The squadron arrived in Italy, settling in at its combat station, San Giovanni Airfield, by the end of January 1944. Its primary focus was on long range bombing missions against industrial targets such as enemy oil refineries and munitions and aircraft factories. It struck transportation targets including harbors and airfields in Italy, France, Germany, Austria, Czechoslovakia, Hungary, Yugoslavia, Greece and Romania The squadron received a Distinguished Unit Citation (DUC) for a raid on an airfield at Bad Vöslau, Austria on 12 April 1944. The squadron earned a second DUC during an attack on a steel plant at Linz, Austria, as the 454th Group led its wing through determined opposition.

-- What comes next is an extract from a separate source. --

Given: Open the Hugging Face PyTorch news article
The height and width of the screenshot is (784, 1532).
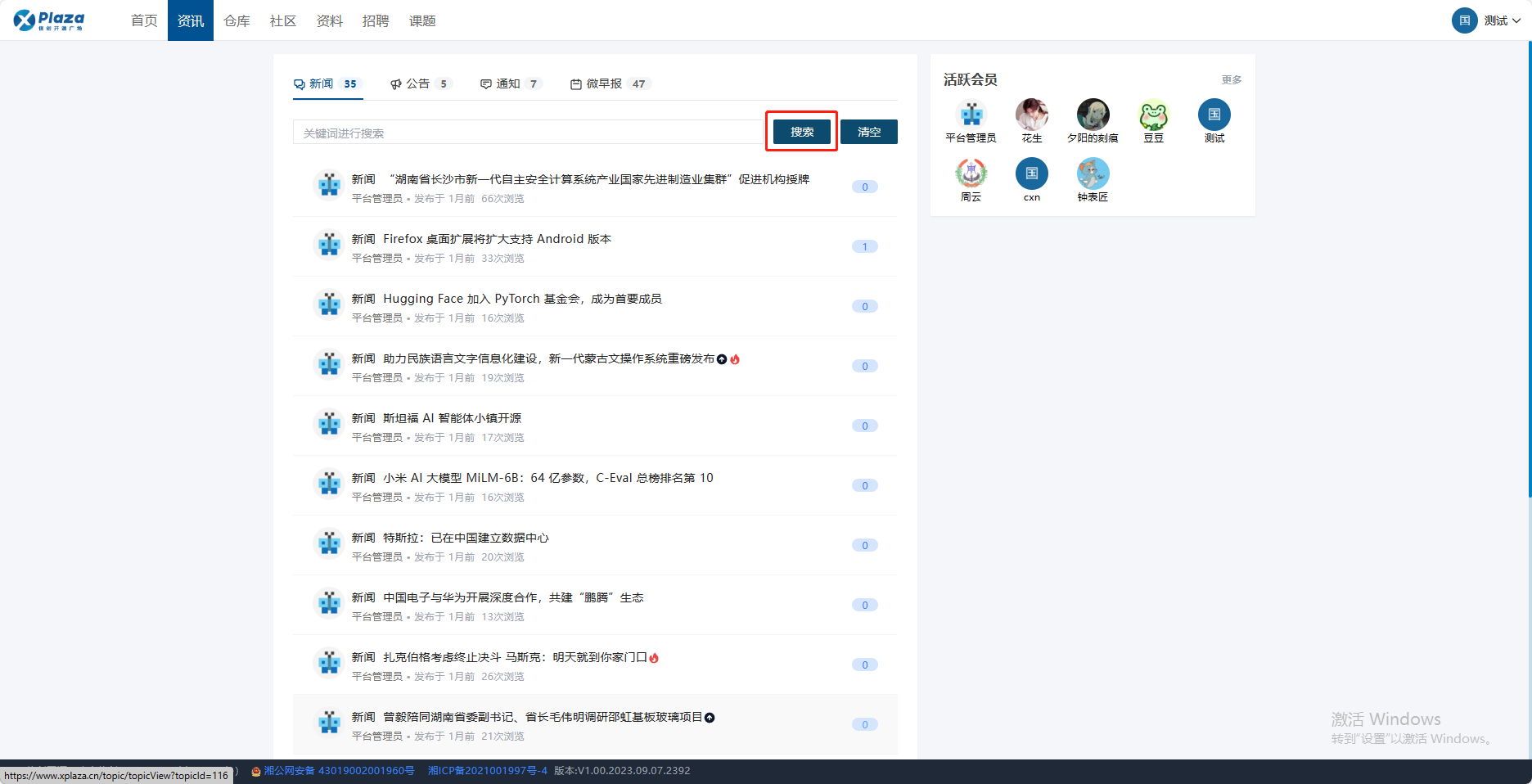Looking at the screenshot, I should 522,299.
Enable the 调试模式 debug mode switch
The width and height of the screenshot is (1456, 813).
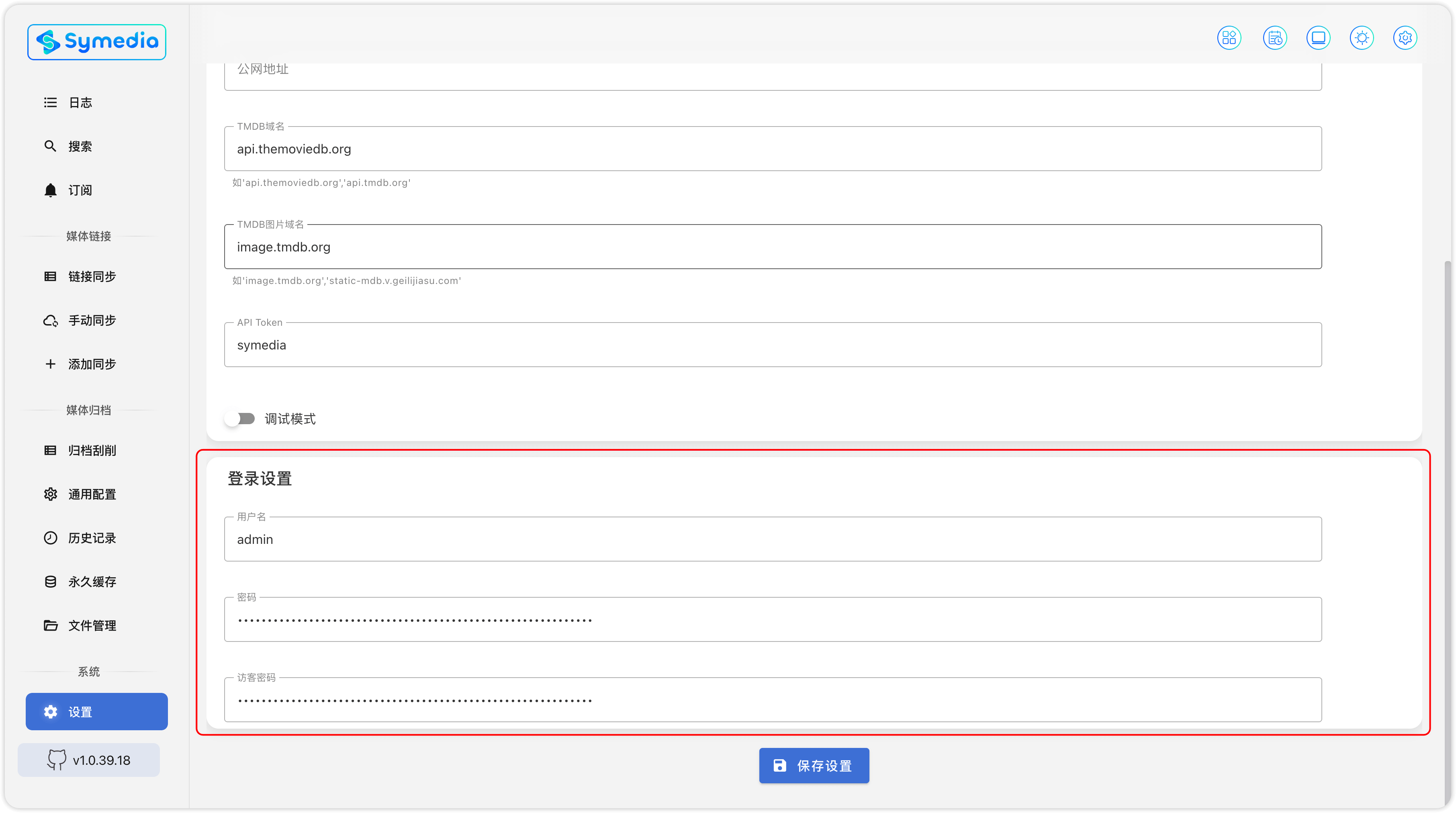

The squadron also flew air support and air interdiction missions against marshalling yards, troop concentrations and rail lines for Operation Strangle, the effort to choke off enemy supply lines in Italy. The squadron participated in the drive to Rome; Operation Dragoon, the invasion of southern France; and Operation Grapeshot, the Spring 1945 offensive in Northern Italy.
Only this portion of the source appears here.